Today, though, we can go even further, with new generations of ‘smart’ technologies opening up the possibility not simply of preventative maintenance within pharmaceutical production, but of predictive maintenance. Key developments in sensor technology enable the continuous monitoring of many more machine parameters, cost-effectively, from large prime movers right down to smaller systems.

As an example, the Smart Condition Monitoring (SCM) solution from Mitsubishi Electric provides an integrated approach to monitoring the condition of individual assets, and enables a holistic approach to be taken to monitoring the asset health of the whole plant. These SCM systems can be operated continuously and can be relied upon to give a simple but effective warning prior to significant failure.

The ‘smart’ capability of the system and sensors comes from a combination of local, on-machine warnings – perhaps using the familiar traffic light system – and through having information from multiple sensors transferred over the plant network to PLCs and then on to HMIs, PCs or mobile devices for in-depth monitoring, advanced warning and more detailed analysis.

Maximising OEE
The SCM system supports a number of functions that aid in predictive maintenance, including bearing defect detection, imbalance detection, misalignment, temperature measurement, cavitation detection, phase failure recognition and resonance frequency detection. Linking multiple sensors into the control system enables the controller to analyse patterns of operation that are outside the norm, with a series of alarm conditions that provide alerts that attention is needed.

SCM doesn’t simply help to predict when a key component is nearing the end of its life, to enable replacement to be scheduled rather than being surprised by catastrophic failure. It also enables companies to see production trends, such as aspects of the line drifting out of tolerance. If unnoticed or left unchecked such trends could cause a stoppage resulting in the need for operator intervention; perhaps not catastrophic failure, but costly and accumulative of down-time nonetheless.

Even if such trends would not ultimately result in full process down-time, there is the possibility that they would eventually impact on product quality. Without an SCM implementation, the first a company may know about this is when a batch of products fails a critical QA inspection, meaning wasted product after all the value has been added.

Consequently we can see that smart condition monitoring techniques impact positively on all three aspects of the OEE equation (availability, performance and quality), helping pharmaceutical manufacturers in their drive towards world-class OEE scores.

Enabling continuous production
SCM can go further, by providing an essential tool to assist the pharmaceutical industry with the move from batch production to continuous production. This shift to continuous production requires increased running time between periods of scheduled maintenance, and is dependent upon the ability to reliably monitor the condition of the operation.

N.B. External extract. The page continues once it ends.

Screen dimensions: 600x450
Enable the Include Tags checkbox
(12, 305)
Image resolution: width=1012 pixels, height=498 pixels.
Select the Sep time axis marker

The SCM system addresses this requirement because, along with indicating a developing problem on a machine or line, it is also able to give meaningful detail about what the problem is and how serious it might be. And by providing a complete and holistic overview of the workings of the plant’s assets, it can also enable a model-based fault detection and identification system to be implemented, with an active fault diagnosis framework.

We can see, then, that SCM offers many benefits to the pharmaceutical sector. It provides reliable monitoring of individual machines and complete production lines, with intelligent process monitoring to deliver a full service built around machine diagnostics. Further, it offers easy installation and intuitive operation, with a system that is readily expandable. Using the ‘smart’ approach, condition monitoring can be easily integrated into the plant system architecture, starting with as much or as little is required, and growing the system as appropriate to provide the most comprehensive overview.